More Than Mardi Gras: The History Of Creole Cuisine In Los Angeles


Los Angeles Street scene at Uncle Darrow’s in the 1990s with people standing outside. Street scene at Uncle Darrow’s on Venice Boulevard in the 1990s. Darrow’s New Orleans Grill

From Harold and Belle’s to Uncle Darrow’s, a history of Creole food in Los Angeles

Walking through the ornate wooden doors of Harold & Belle’s, the clamor of traffic on Jefferson Boulevard transforms into the lively hum of the LA restaurant’s Sunday lunch rush. Chaka Khan croons over the speakers in concert with the shuffle of pots and pans echoing from the kitchen just past the bar. Waiting in the foyer, a young woman with two of her friends comments on how the nutty scent of a roux waiting to be stirred into filé gumbo reminds her of home during the holidays. A man gazing at the smooth cream walls displaying captured memories and newspaper clippings asks his wife if one of the women in a photo is her former bridge club member.

One by one, a young hostess seats each party at their table in the grand dining room. Upon being seated, a basket of crispy French bread appears. A hungry child dining with his family hastily unwraps the dark cloth napkin on top to reveal a buttery visage glistening under the light fixtures reminiscent of the street lamps found in the French Quarter. A couple of tables over, a woman on vacation from Italy scoops up the last of the popular crawfish etouffee, melding the luscious sauce into the nooks of her remaining French bread. At the tail end of the meal, owners Ryan and Jessica Legaux are likely to meander over and ask about the food. This is only after they’ve spent the last five minutes checking in with a family celebrating a birthday at the restaurant for the 10th year in a row. With a smile, they entice diners with a final course option of bread pudding, peach cobbler, or beignets. Those familiar with the culture know this brand of Southern hospitality over decadent food is the Creole way of life.

The image of streetcars, meat markets selling Creole sausage, and bakeries churning out fresh king cakes might conjure images of the French Quarter in New Orleans. However, this scene was once the norm for South Los Angeles. Back in the 1950s and ‘60s, people would step off the J line streetcar and be in the center of what was known as Little New Orleans, an area along Jefferson Boulevard between Arlington and 10th Avenue.

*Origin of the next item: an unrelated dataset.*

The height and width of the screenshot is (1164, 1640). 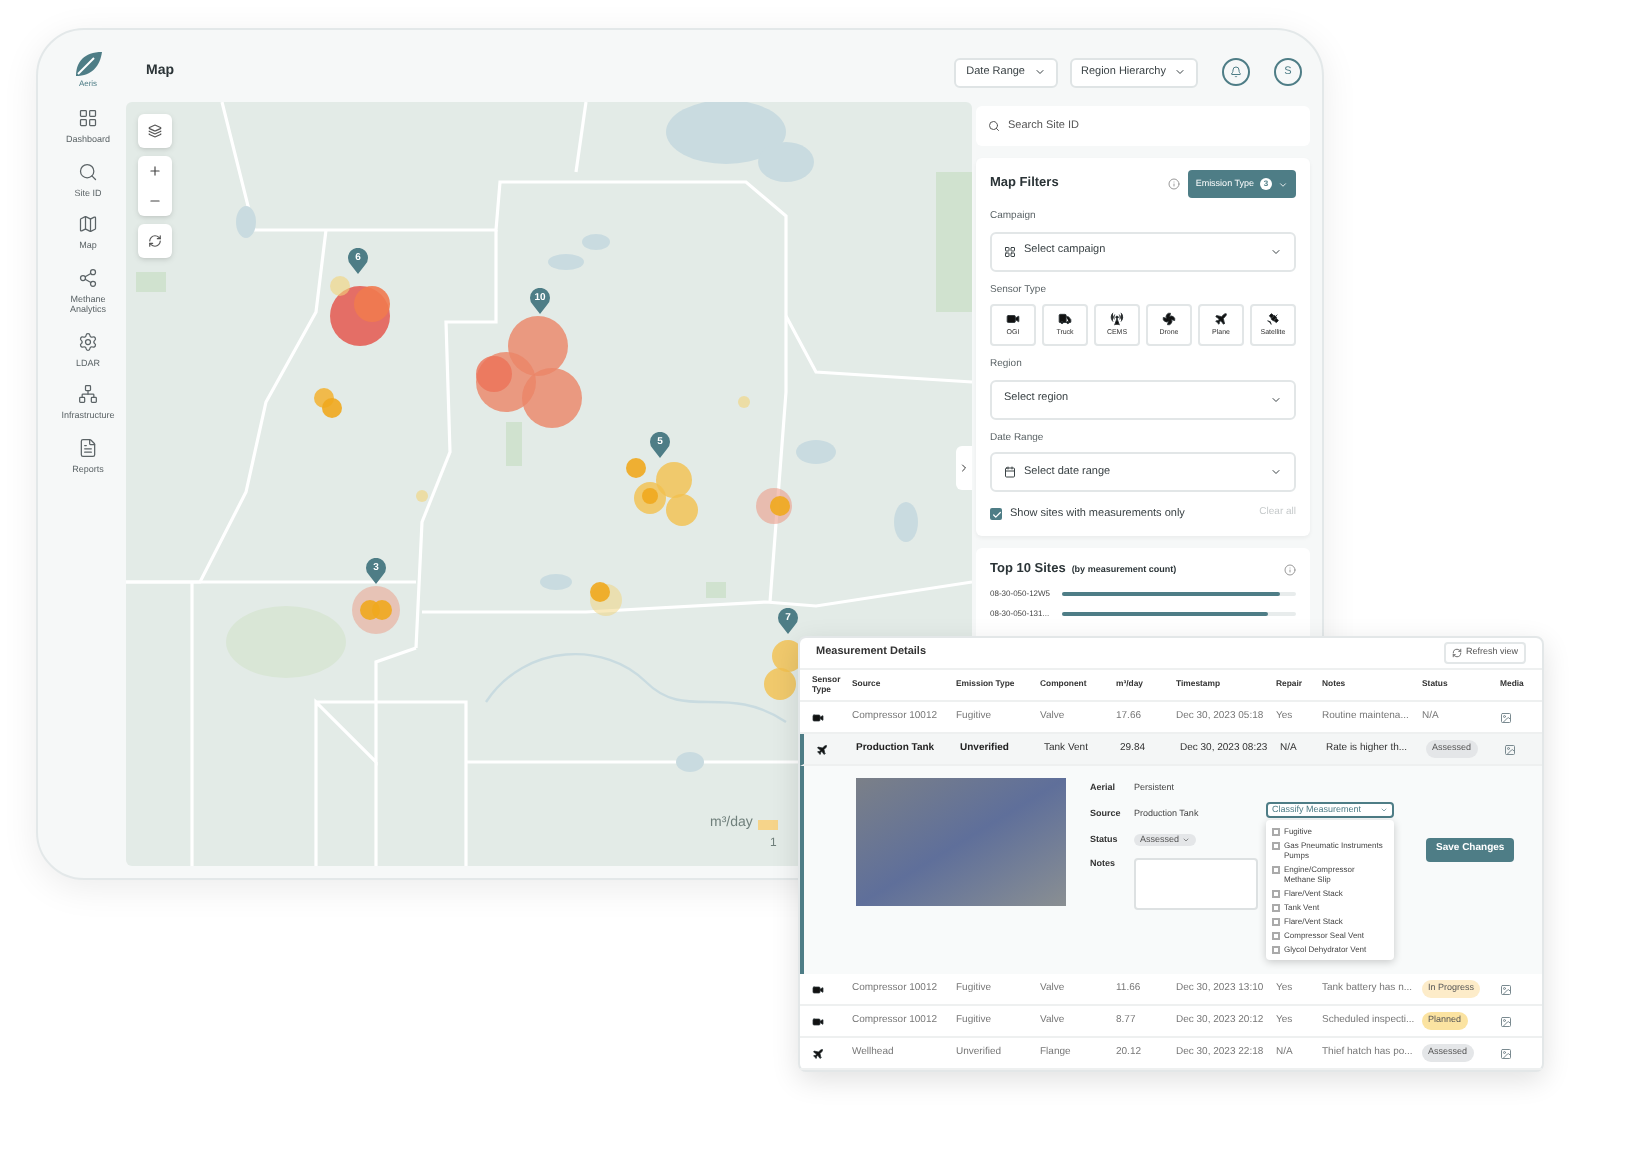 What do you see at coordinates (964, 468) in the screenshot?
I see `chevron-right-icon` at bounding box center [964, 468].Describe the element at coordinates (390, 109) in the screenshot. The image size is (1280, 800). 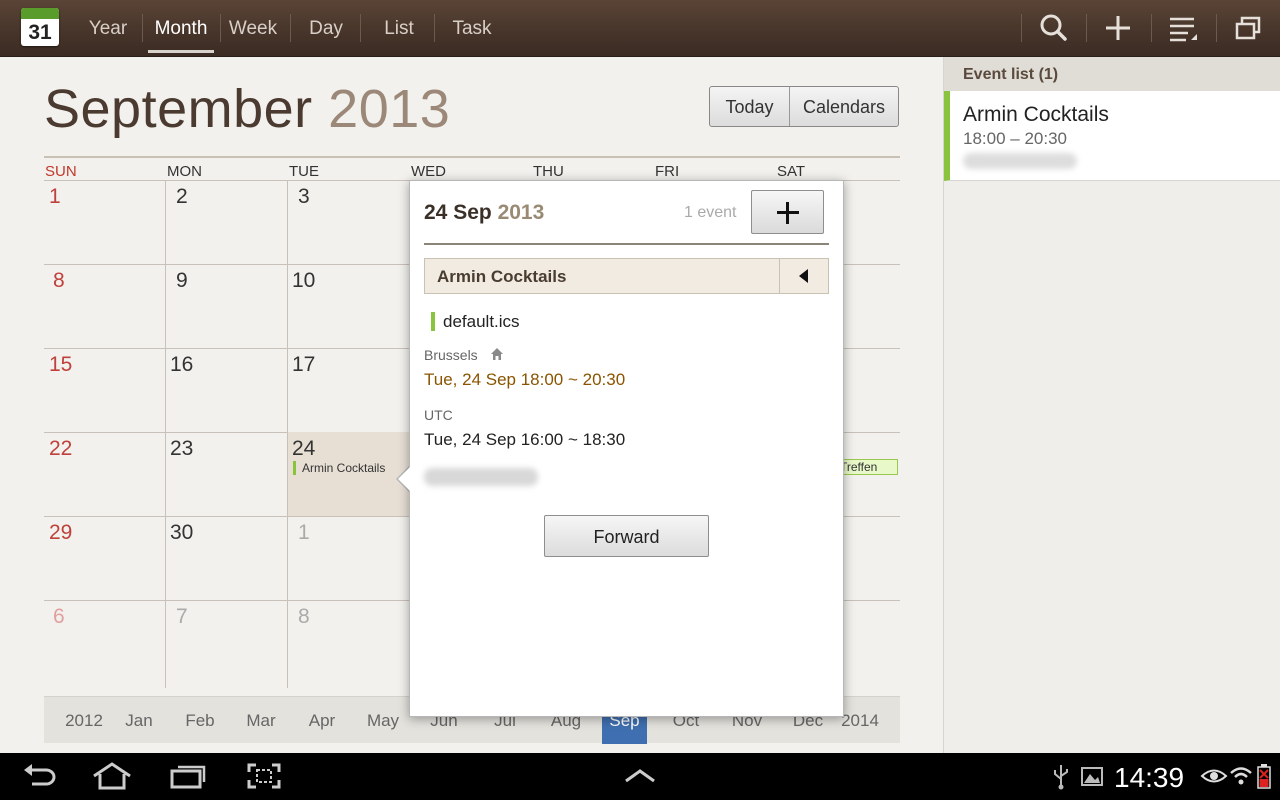
I see `year-label: 2013` at that location.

Men socializing on porches over hogs head cheese discuss the latest events in New Orleans. Mothers scold their impatient children in Kouri-Vini while waiting in line for catfish at Girard’s Louisiana Fish Market. The aroma of perfectly toasted French bread wafts out of Big Loaf Bakery and tantalizes pedestrians.

People wait at a street car in Los Angeles in the late 1950s. People wait at a passenger platform on the western end of the J Line at the 10th Avenue loop in March, 1956. Image courtesy L. Swanson Photo, Andy Goddard Collection.